(DESCRIPTION OF THE TASK):
Both the line with "Screenshot is 1920x1080." and the line with "Site Terms of Service (570, 1029)" in the records below must appear in the output, along with every line between them, exactly and with nothing added.

(SUPPLIED INFORMATION):
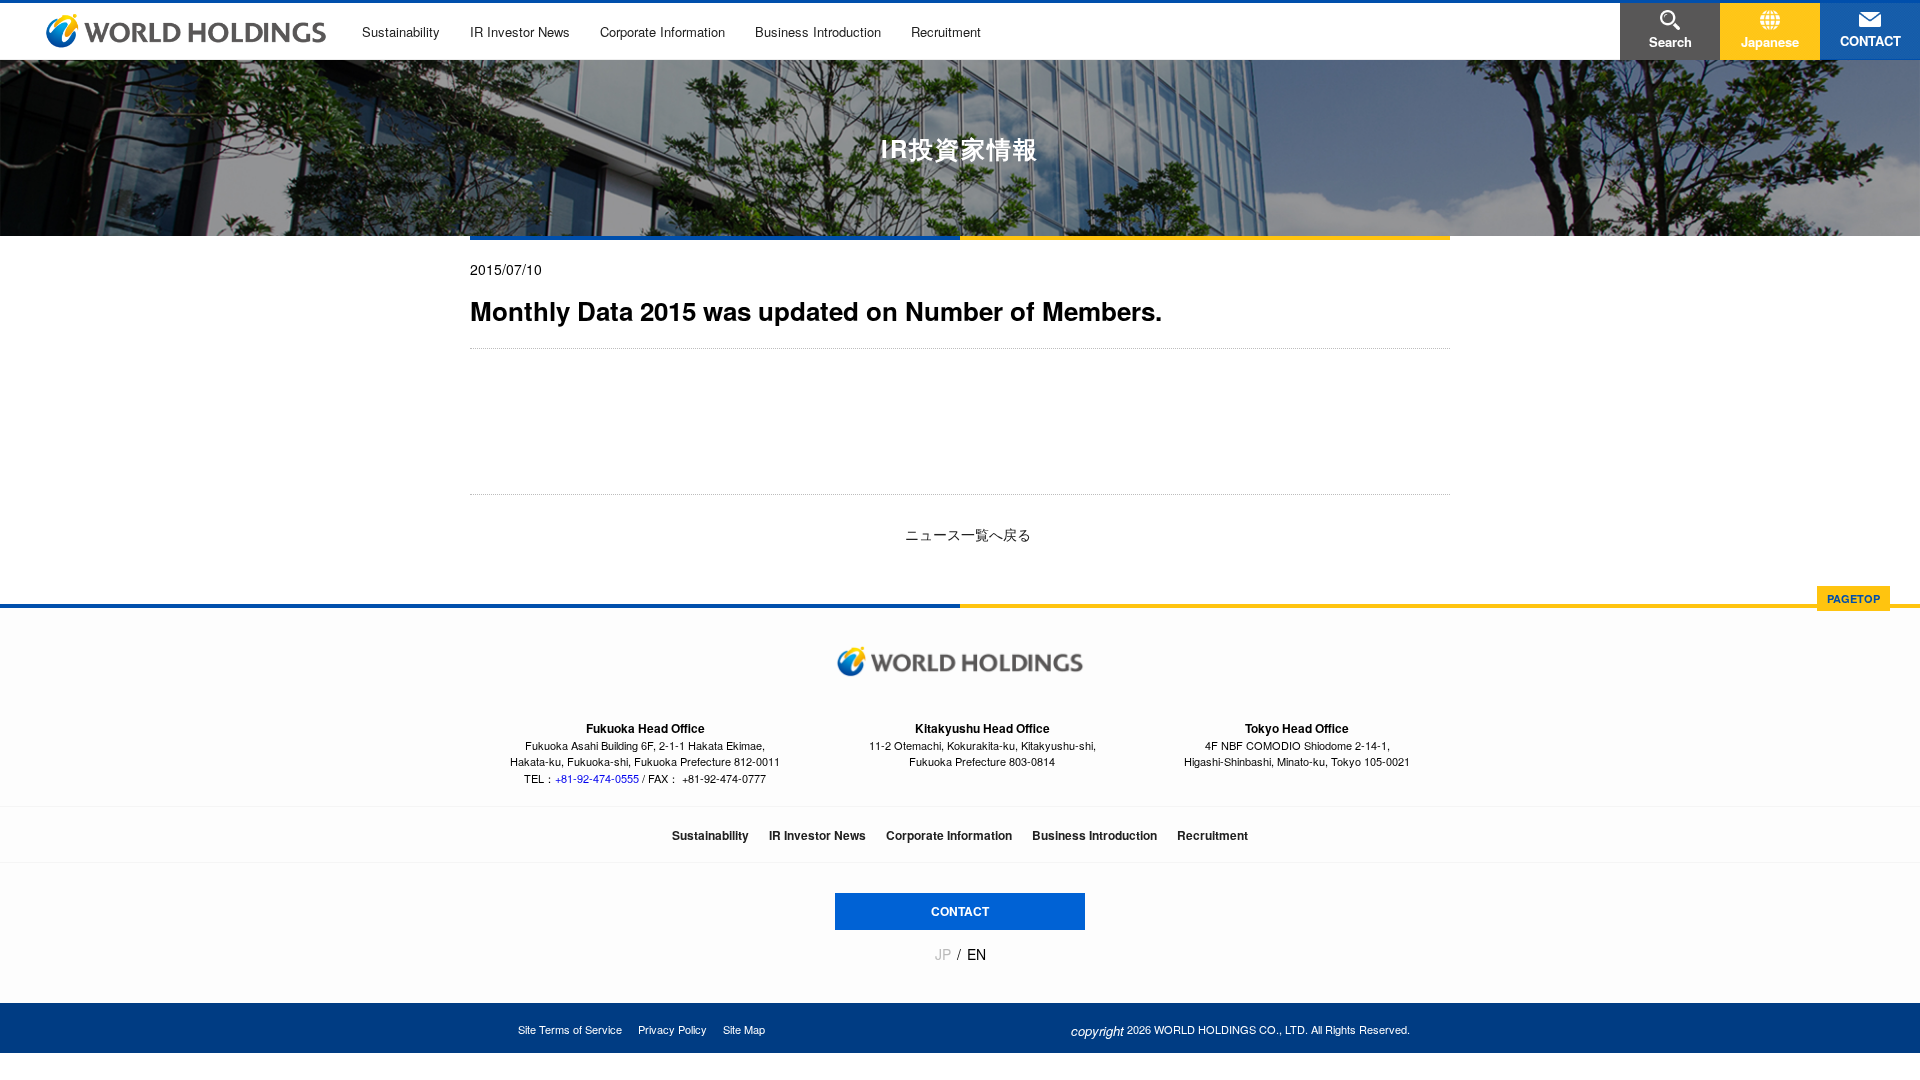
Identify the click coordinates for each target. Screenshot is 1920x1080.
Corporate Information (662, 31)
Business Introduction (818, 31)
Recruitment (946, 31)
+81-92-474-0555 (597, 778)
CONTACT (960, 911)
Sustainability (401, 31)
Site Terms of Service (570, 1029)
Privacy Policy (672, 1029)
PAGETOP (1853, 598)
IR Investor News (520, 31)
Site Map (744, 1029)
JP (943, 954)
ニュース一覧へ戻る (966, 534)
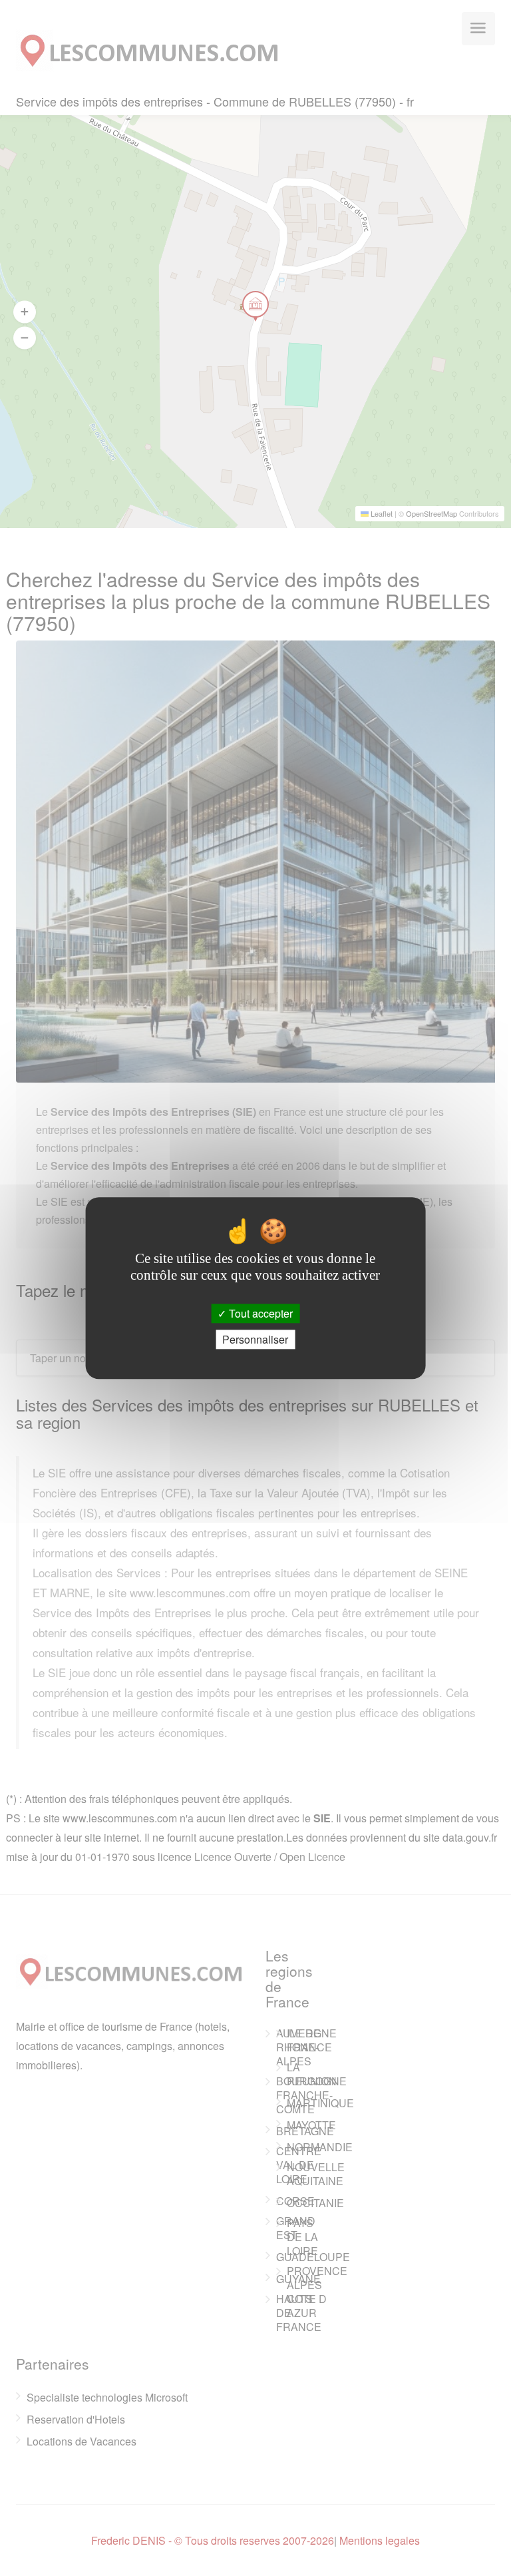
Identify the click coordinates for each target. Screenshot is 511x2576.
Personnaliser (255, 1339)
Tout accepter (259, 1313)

==

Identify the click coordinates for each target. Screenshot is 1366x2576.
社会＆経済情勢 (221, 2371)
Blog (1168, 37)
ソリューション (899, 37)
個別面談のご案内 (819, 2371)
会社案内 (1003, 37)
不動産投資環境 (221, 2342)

(RESULT):
Identify the click coordinates for each target. Screenshot is 1920x1080.
Corporate Information (662, 31)
Business Introduction (818, 31)
Recruitment (946, 31)
+81-92-474-0555 (597, 778)
CONTACT (960, 911)
Sustainability (401, 31)
Site Terms of Service (570, 1029)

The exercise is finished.